Spark Fundamentals I

Take our free Spark Fundamentals I

Spark Fundamentals II (for Cognizant)

Spark Fundamentals I

with Henry Quach, Alan Barnes

Audience:
Data scientists, engineers, or anyone who is interested in learning about Spark.

Time to complete:
03:00

Available in:
English

Apache Spark is an open source processing engine built around speed, ease of use, and analytics. If you have large amounts of data that requires low latency processing that a typical Map Reduce program cannot provide, Spark is the alternative. Spark performs at speeds up to 100 times faster than Map Reduce for iterative algorithms or interactive data mining. Spark provides in-memory cluster computing for lightning fast speed and supports Java, Scala, and Python APIs for ease of development.

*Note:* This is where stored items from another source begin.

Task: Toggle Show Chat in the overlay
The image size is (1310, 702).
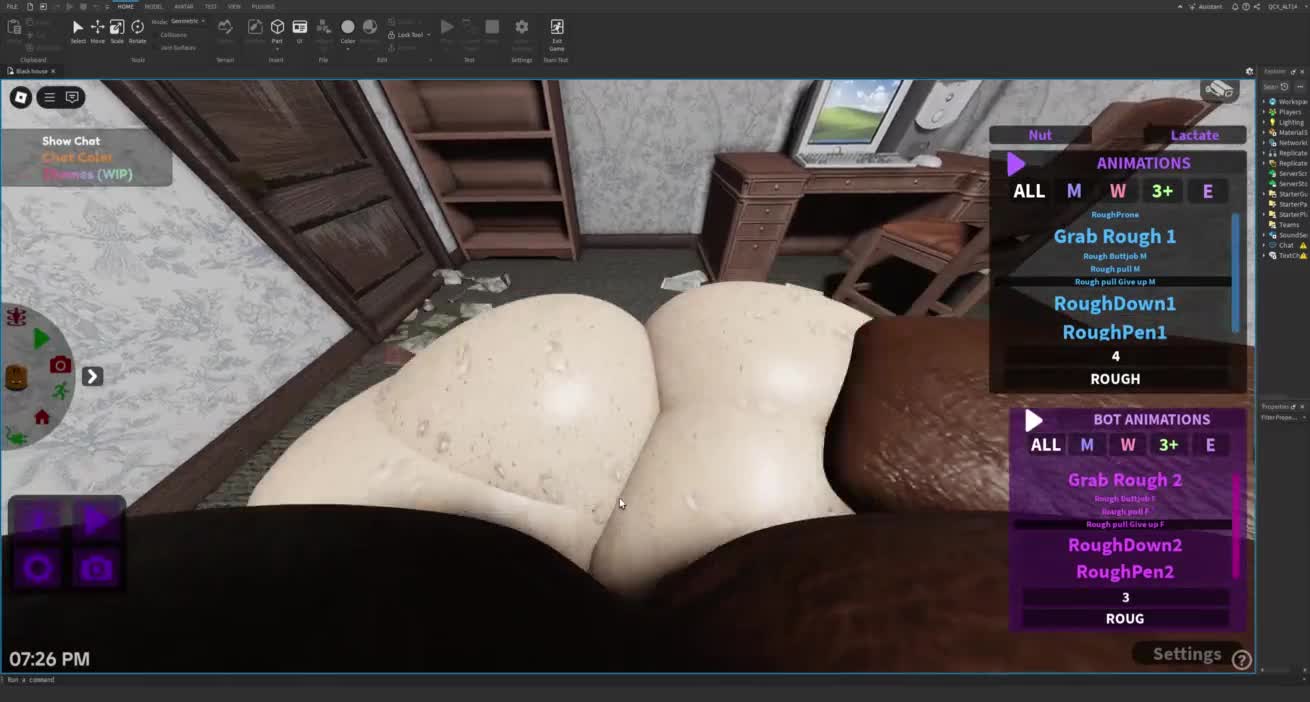Action: coord(71,141)
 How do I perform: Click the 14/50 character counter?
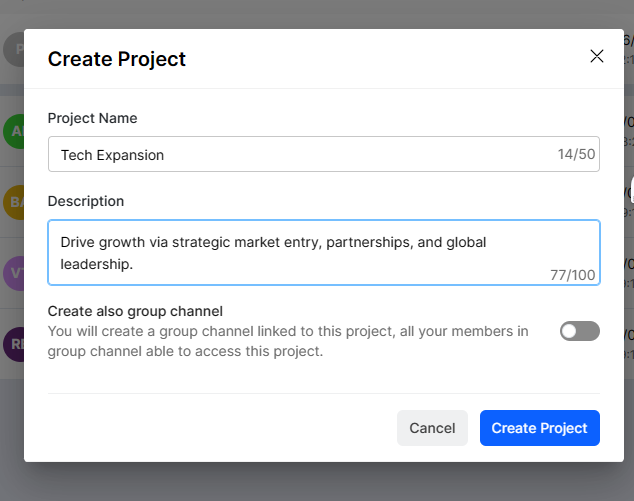click(577, 155)
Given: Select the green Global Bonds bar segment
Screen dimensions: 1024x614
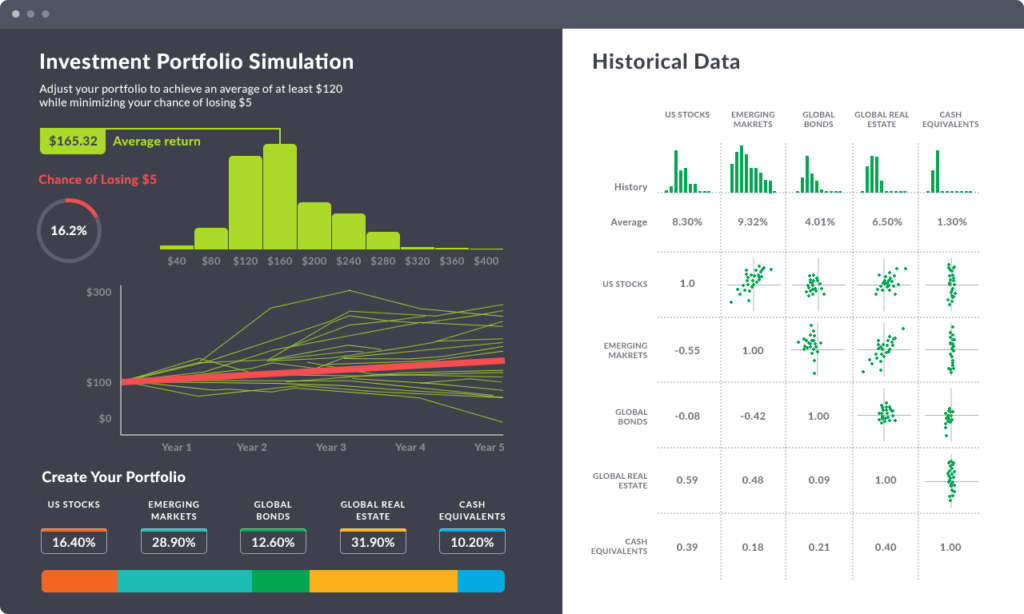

Spark combines SQL, streaming and complex analytics together seamlessly in the same application to handle a wide range of data processing scenarios. Spark runs on top of Hadoop, Mesos, standalone, or in the cloud. It can access diverse data sources such as HDFS, Cassandra, HBase, or S3.

Big Data University has been chosen by IBM as one of the issuers of badges as part of the IBM Open Badge program. Share your achievements through LinkedIn, Facebook, Twitter, and more!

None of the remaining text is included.